Mar, 30/07/2013 - 23:09

Campioni olimpici della supercazzola prematurata con doppio scappellamento a destra.

Ritratto di wilegio

wilegio

Mer, 31/07/2013 - 00:12

@bracco sono doppiamente d'accordo con lei. Sono d'accordo su quanto ha scritto, dopo che ho lottato per decenni contro i sindacalisti rossi, di cui la mia regione pullula. Poi sono d'accordo anche con quel meraviglioso Shi-Tzu che ha scelto come avatar: il più bel cane del mondo. E quanto è più intelligente di certi politici di sinistra...

Ritratto di Runasimi

Runasimi

Mer, 31/07/2013 - 00:18

Questo della foto è un'esperto di chiacchiere. Da sindacalista è arrivato alla segreteria dei trinariciuti. UNA CARRIERA DA CIARLATANO.

Ritratto di Feyerabend

Feyerabend

Mer, 31/07/2013 - 08:32

La sinistra italiana e' una specie di ircocervo con l'aggravante di non conoscere neppure se stessa.

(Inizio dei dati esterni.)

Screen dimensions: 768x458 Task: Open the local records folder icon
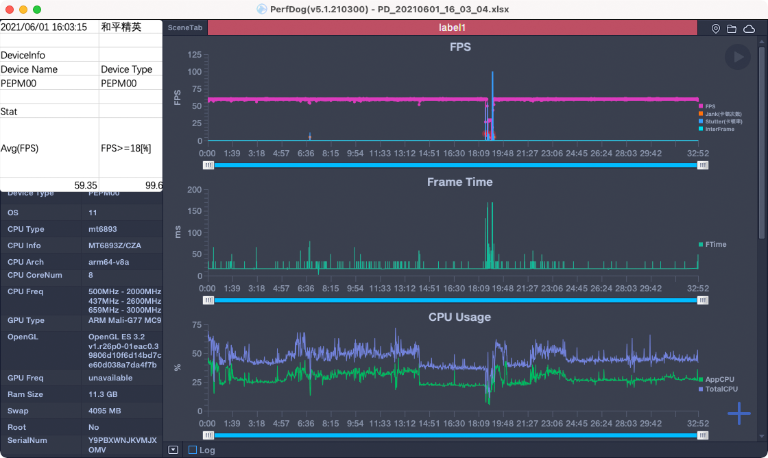click(x=732, y=28)
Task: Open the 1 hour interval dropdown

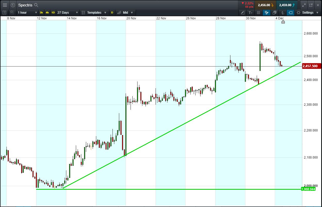Action: 27,12
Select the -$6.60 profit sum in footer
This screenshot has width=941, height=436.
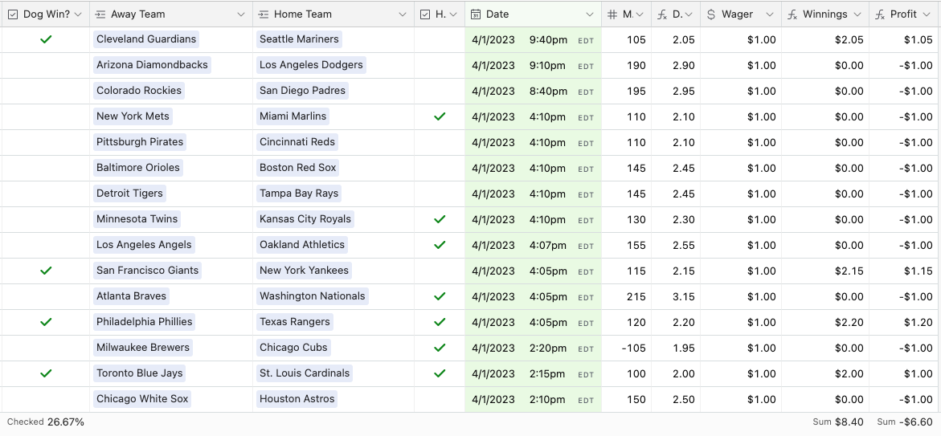905,422
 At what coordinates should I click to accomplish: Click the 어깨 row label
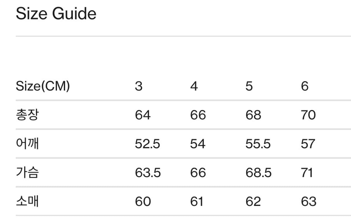[x=27, y=144]
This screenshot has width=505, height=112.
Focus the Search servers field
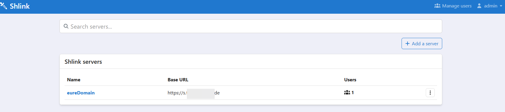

La sinistra italiana viene da piu' di ottant'anni di sudditanza morale ed economica al piu' truce e criminale sistema politico, paragonato al quale pure il nazismo scolora. Ora quel sistema (salvo poche e moribonde eccezioni) non esiste piu', ma i sinistri italiani, fedeli al metodo per cui la realta' non e' mai un dato oggettivo ma una proiezione distorta e mistificata di un transito verso un sistema che non potra' mai esistere nel forma da loro auspicata, perche' nel caso non esisterebbero piu' loro. Hanno occupato lo stato dalla burocrazia alla magistratura, all'informazione; eppure quando si va alle elezioni non riescono a scollarsi da quel 20-25% che rappresenta solo quel popolo opportunista che non vuole nessun cambiamento perche' sta bene cosi.